Work task:
Reproduce each line of the entries that carries "agent".

Listed records:
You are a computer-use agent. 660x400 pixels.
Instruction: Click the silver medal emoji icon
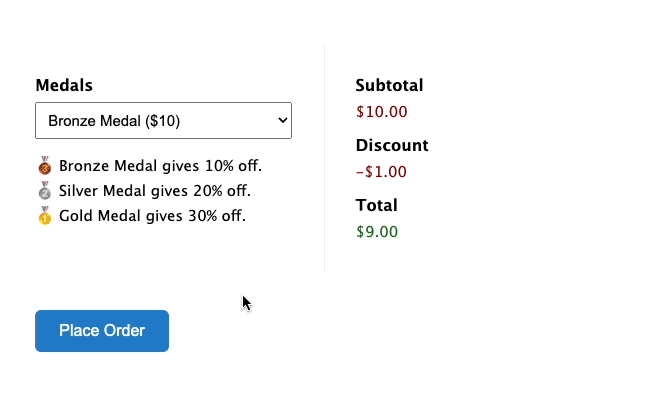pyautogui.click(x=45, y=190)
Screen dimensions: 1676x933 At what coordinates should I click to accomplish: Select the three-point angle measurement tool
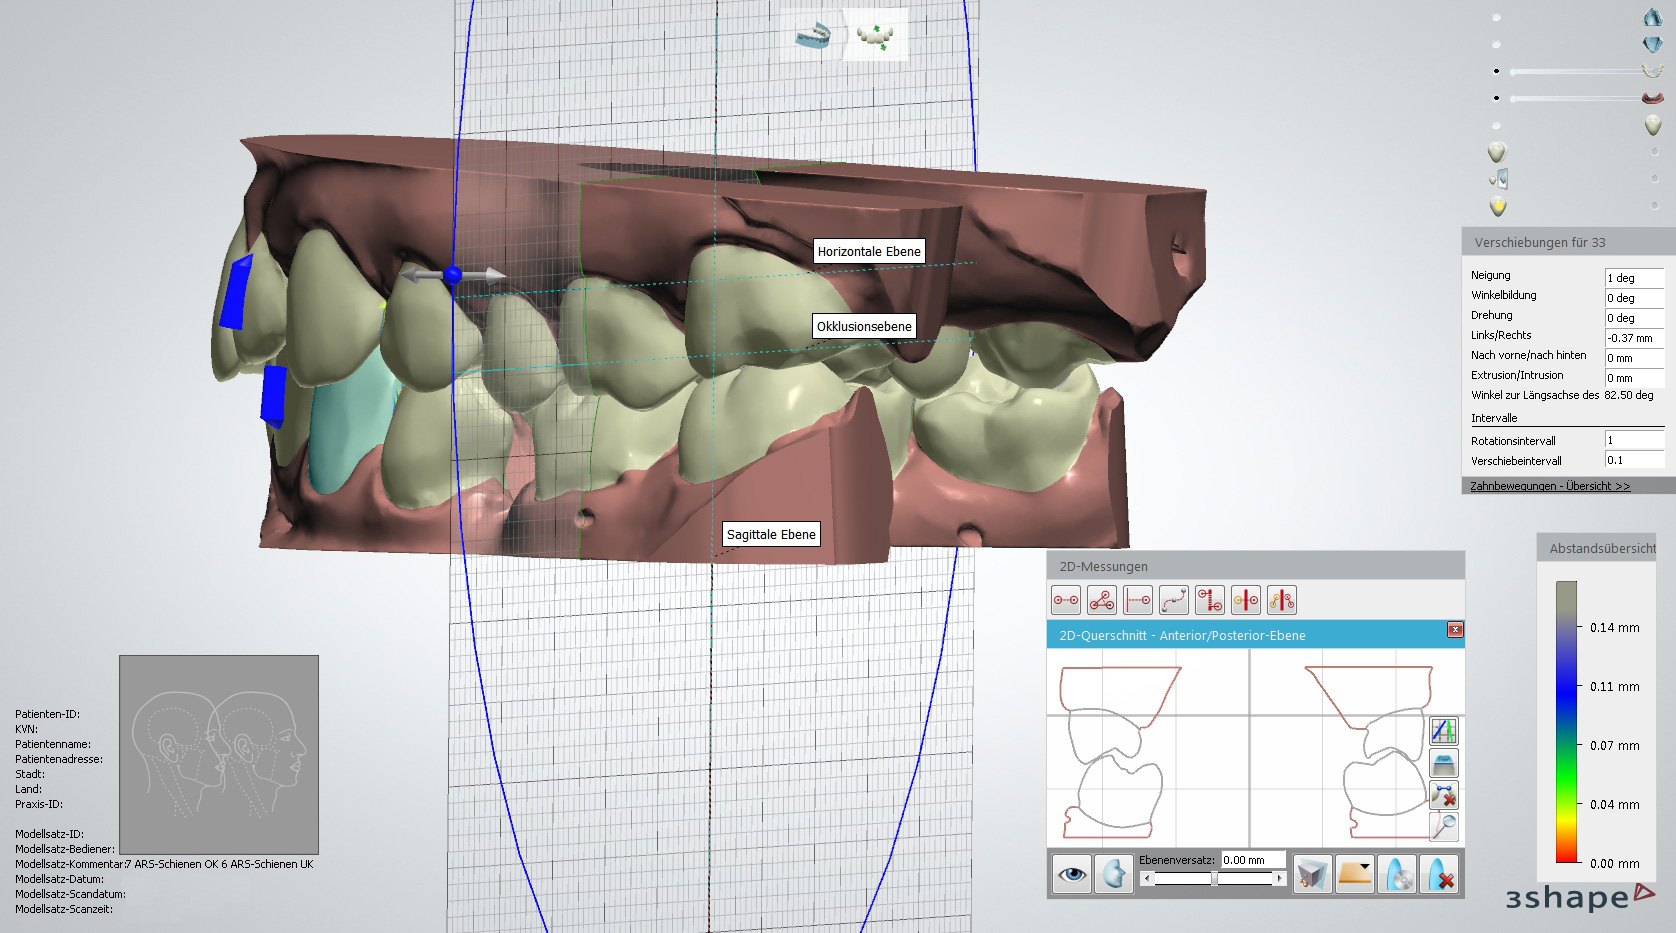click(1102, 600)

* * *

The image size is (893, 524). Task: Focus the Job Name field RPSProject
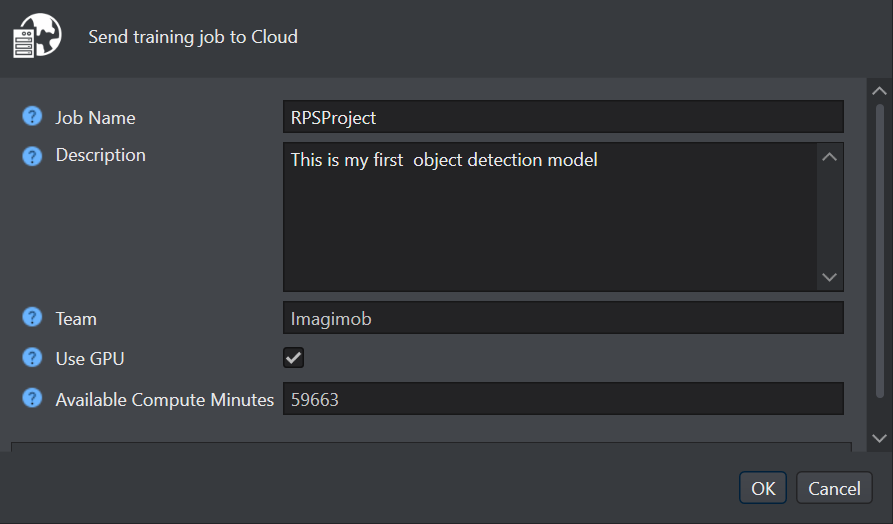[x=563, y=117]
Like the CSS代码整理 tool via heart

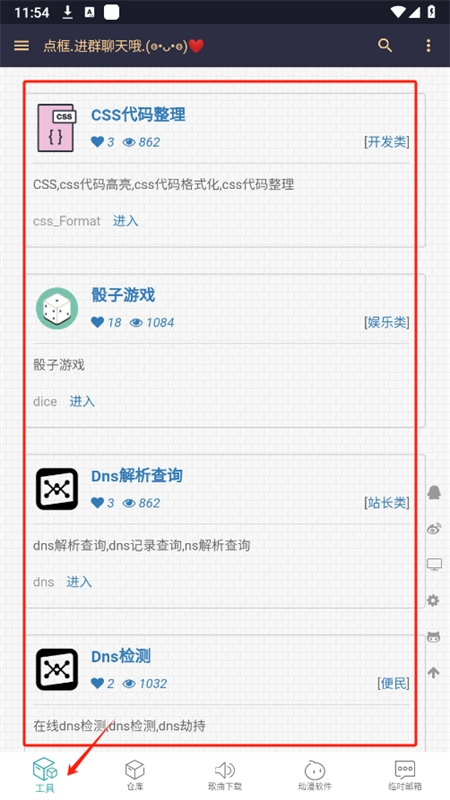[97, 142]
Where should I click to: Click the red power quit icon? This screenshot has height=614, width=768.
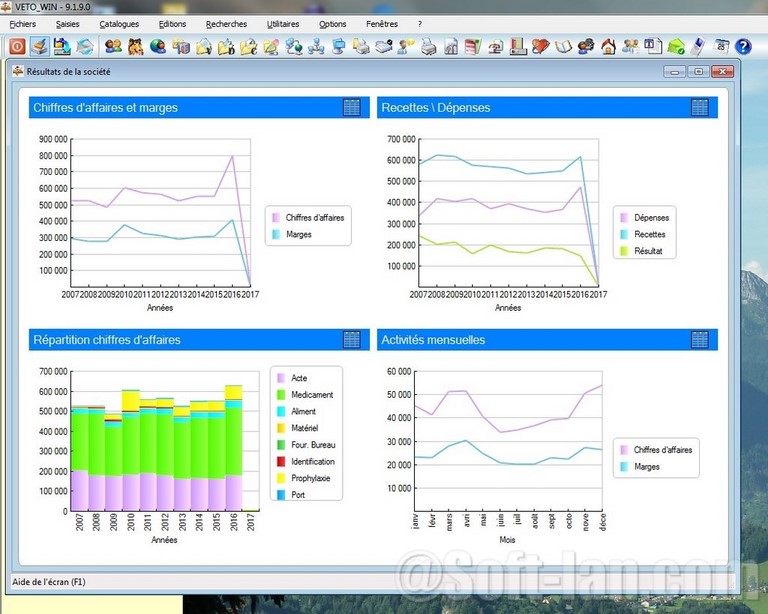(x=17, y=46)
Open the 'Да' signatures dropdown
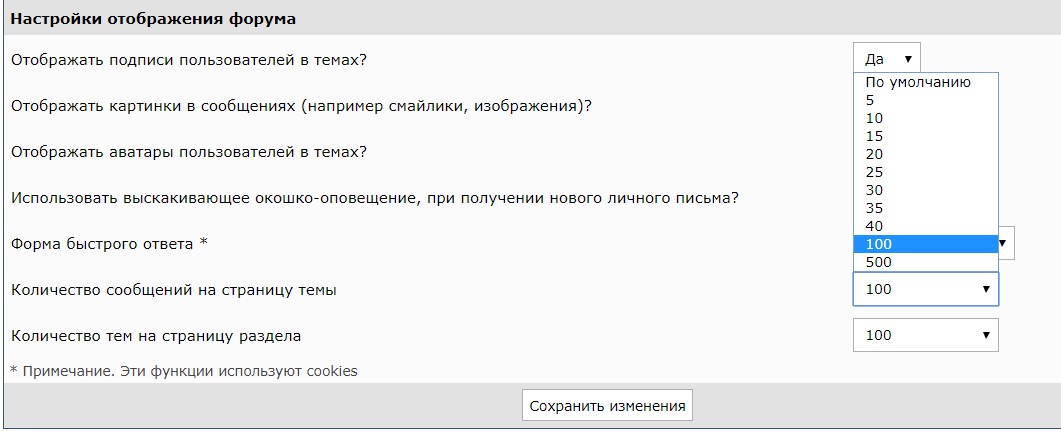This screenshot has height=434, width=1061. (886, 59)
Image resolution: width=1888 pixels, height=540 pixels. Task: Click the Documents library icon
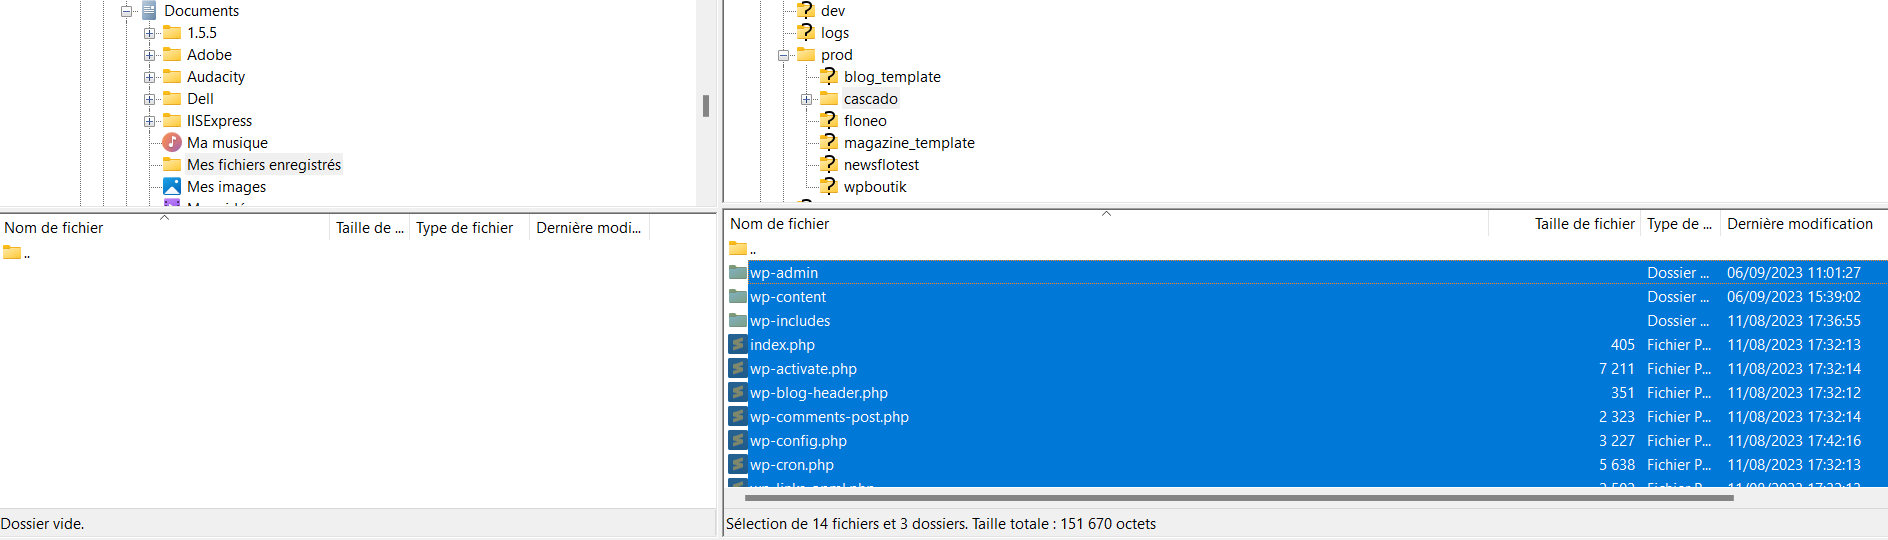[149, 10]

...

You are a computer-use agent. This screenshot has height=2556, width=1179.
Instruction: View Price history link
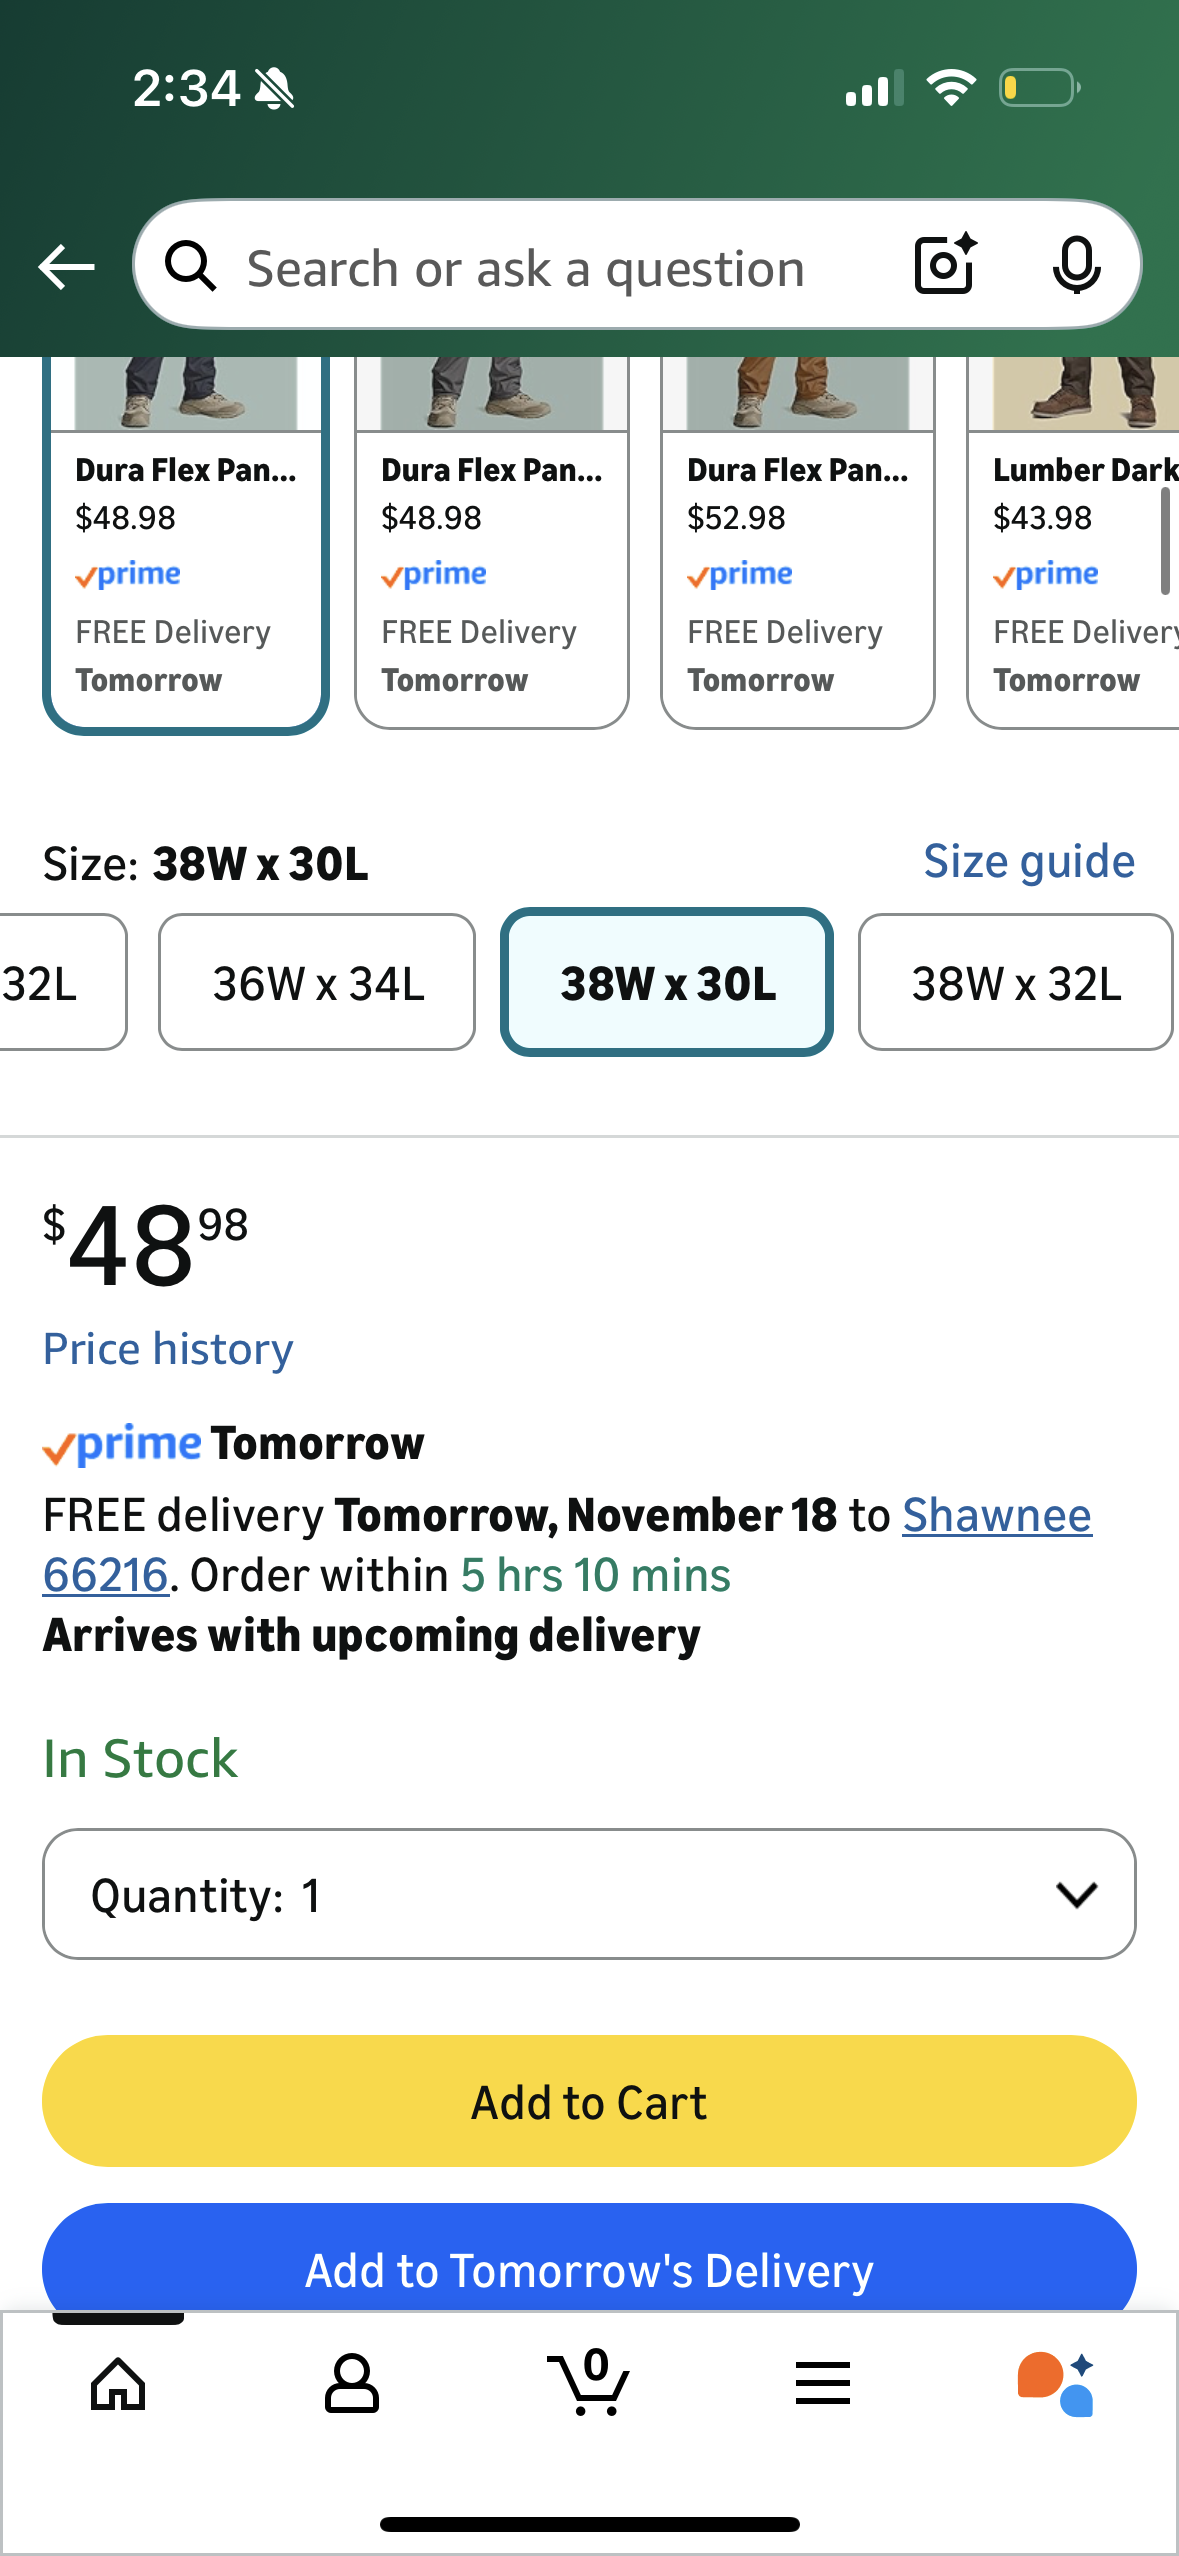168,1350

Result of this task:
You are a computer-use agent. 660x400 pixels.
You are a computer-use agent. This screenshot has height=2556, width=1179.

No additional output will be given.